Analyzing the Stress Response of Yeast
Anne Robinson
University of Delaware
Date:
Thursday, February 16, 2006
Time: 4:00 p.m.
Place: Engineering II, Room 3361
ABSTRACT
Our research program has focused on identifying critical cellular interactions during the unfolded response during protein overexpression in the yeast Saccharomyces cerevisiae. Our laboratory seeks to use a systematic approach that goes beyond the empirical observations and optimizations common to more traditional studies, in order to establish a fundamental understanding of the key interactions in these systems.

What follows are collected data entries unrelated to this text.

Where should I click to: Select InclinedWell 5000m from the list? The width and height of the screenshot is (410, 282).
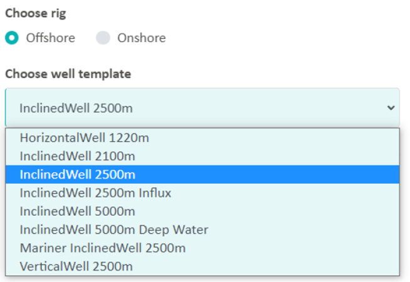tap(77, 211)
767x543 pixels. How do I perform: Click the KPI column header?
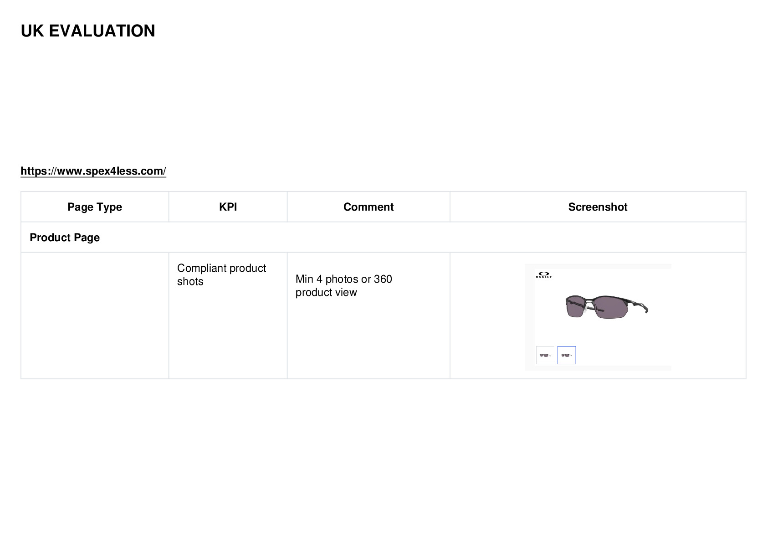[228, 207]
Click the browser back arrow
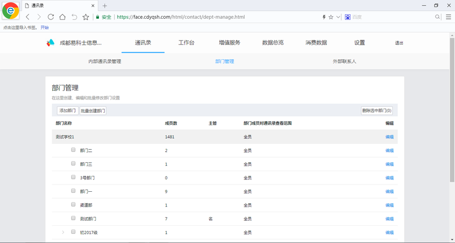Screen dimensions: 455x243 click(28, 17)
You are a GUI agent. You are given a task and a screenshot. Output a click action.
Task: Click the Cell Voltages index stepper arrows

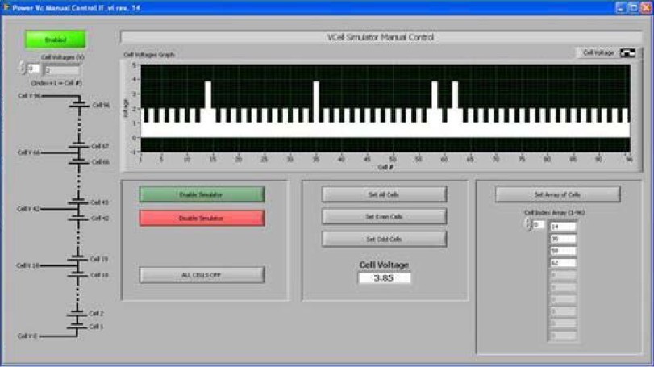tap(23, 69)
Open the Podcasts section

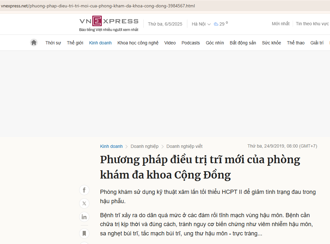pyautogui.click(x=191, y=43)
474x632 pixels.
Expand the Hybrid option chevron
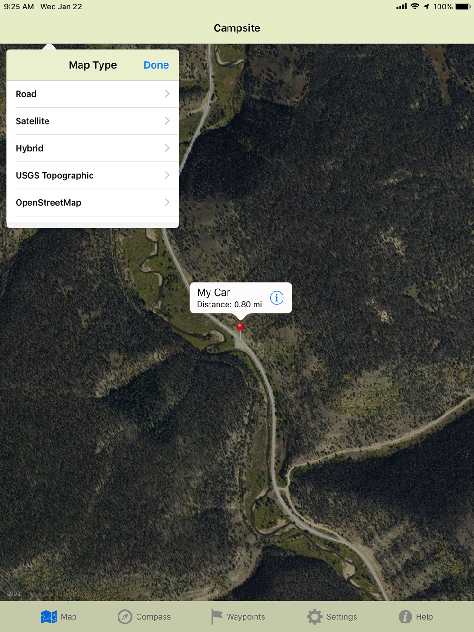click(167, 148)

We are studying overexpression of single-chain antibody in S cerevisiae. Prior studies of many investigators show that the antibody is retained in the endoplasmic reticulum due to slow folding, and the antibody is bound by two cellular proteins, yeast BiP (Kar2) and PDI. The accumulation of unfolded protein activates the unfolded protein response and subsequently shuts down antibody expression. Using the known interactions with cellular proteins, we developed a mechanistic model that predicted that BiP overexpression would lower cell stress and improve antibody secretion. Although antibody expression was higher when BiP levels were increased experimentally, the stress response was only marginally ameliorated. Using chemical stressors, we also found that BiP overexpression had very modest effects on cell stress. These data suggest that BiP has only a minor role in the stress response pathway activation, in contrast with earlier models of BiP-regulated dimerization of the Ire1p receptor. Our data is consistent with recent studies of Kamara and colleagues, who have found that deletion of the BiP-binding site in Ire1p does not impact the stress response of cells. I will describe the results of our experiments, taking into account the other data in the literature. Finally, this new mechanistic view of endoplasmic reticulum interactions between BiP, Ire1p, and unfolded proteins will be accounted for in a new model developed in collaboration with the Doyle group.